Retype every line of the listing below word for word, and leave the picture out.

══ Available records

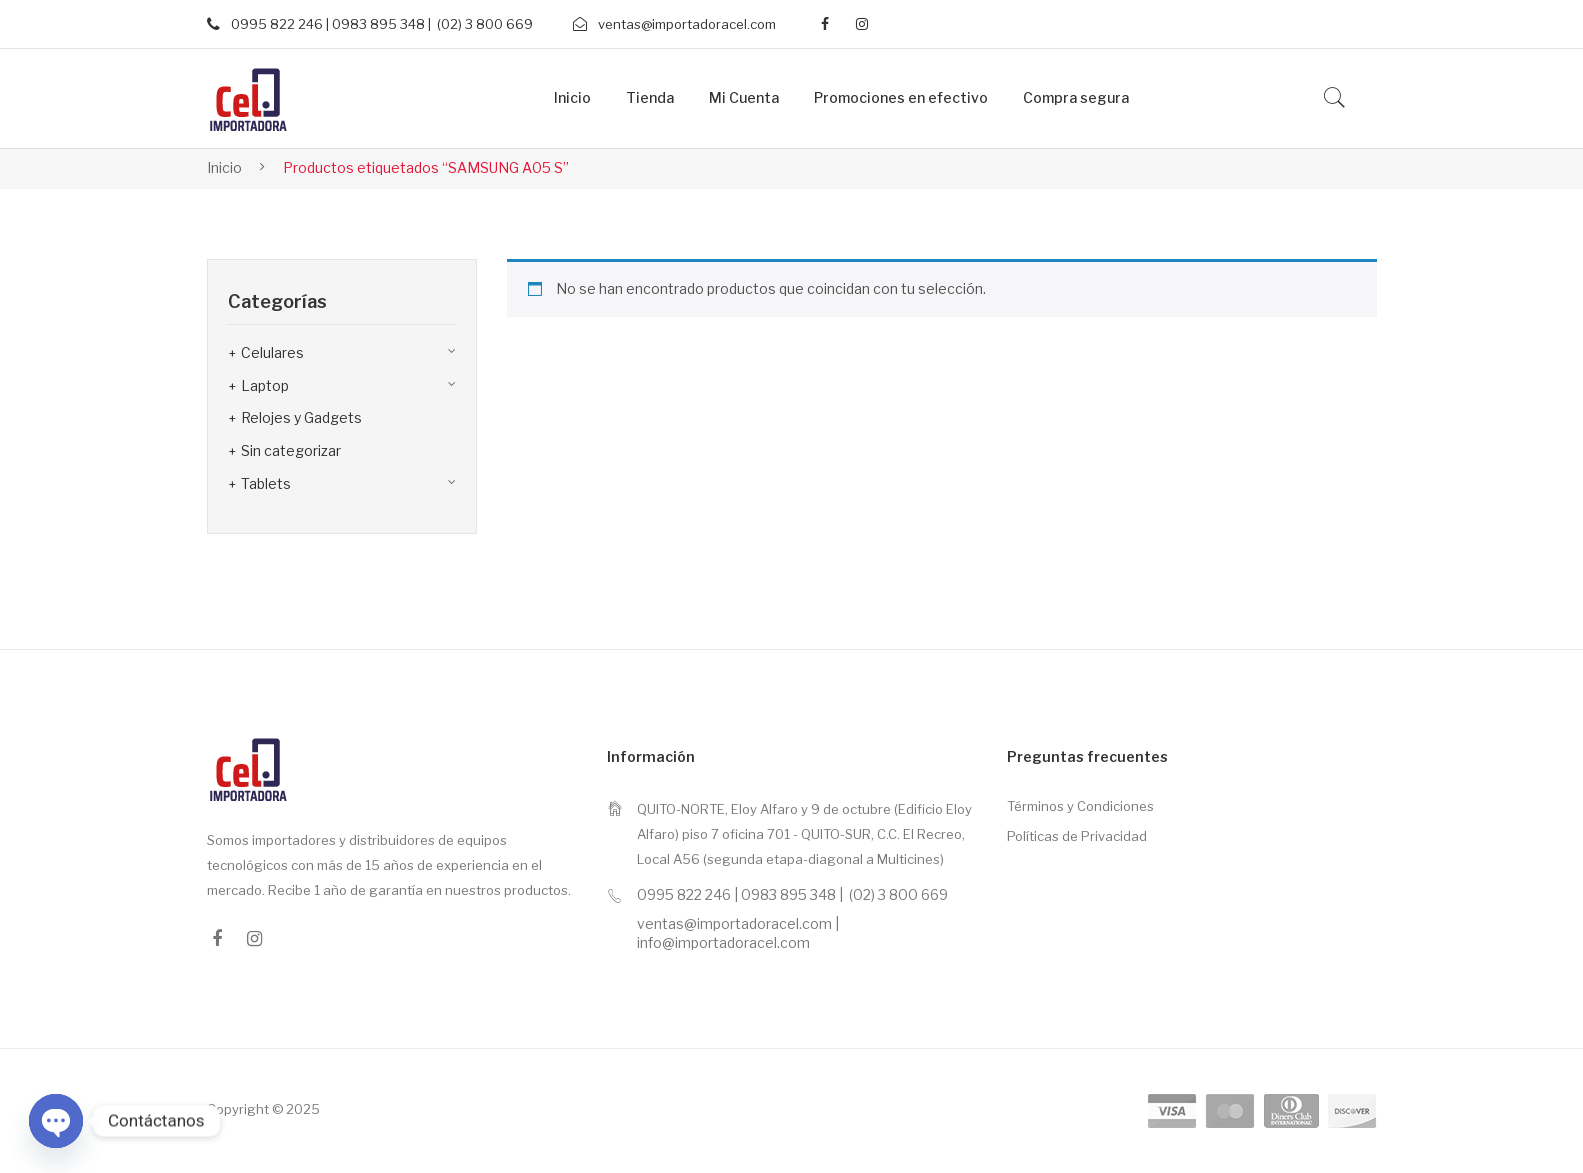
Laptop (265, 385)
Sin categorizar (291, 450)
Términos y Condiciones (1080, 806)
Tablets (266, 483)
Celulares (272, 352)
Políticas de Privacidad (1077, 836)
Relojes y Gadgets (301, 417)
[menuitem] (572, 98)
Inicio (224, 167)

════

● **Answer for the task**:
Laptop (265, 385)
Sin categorizar (291, 450)
Términos y Condiciones (1080, 806)
Tablets (266, 483)
Celulares (272, 352)
Políticas de Privacidad (1077, 836)
Relojes y Gadgets (301, 417)
[menuitem] (572, 98)
Inicio (224, 167)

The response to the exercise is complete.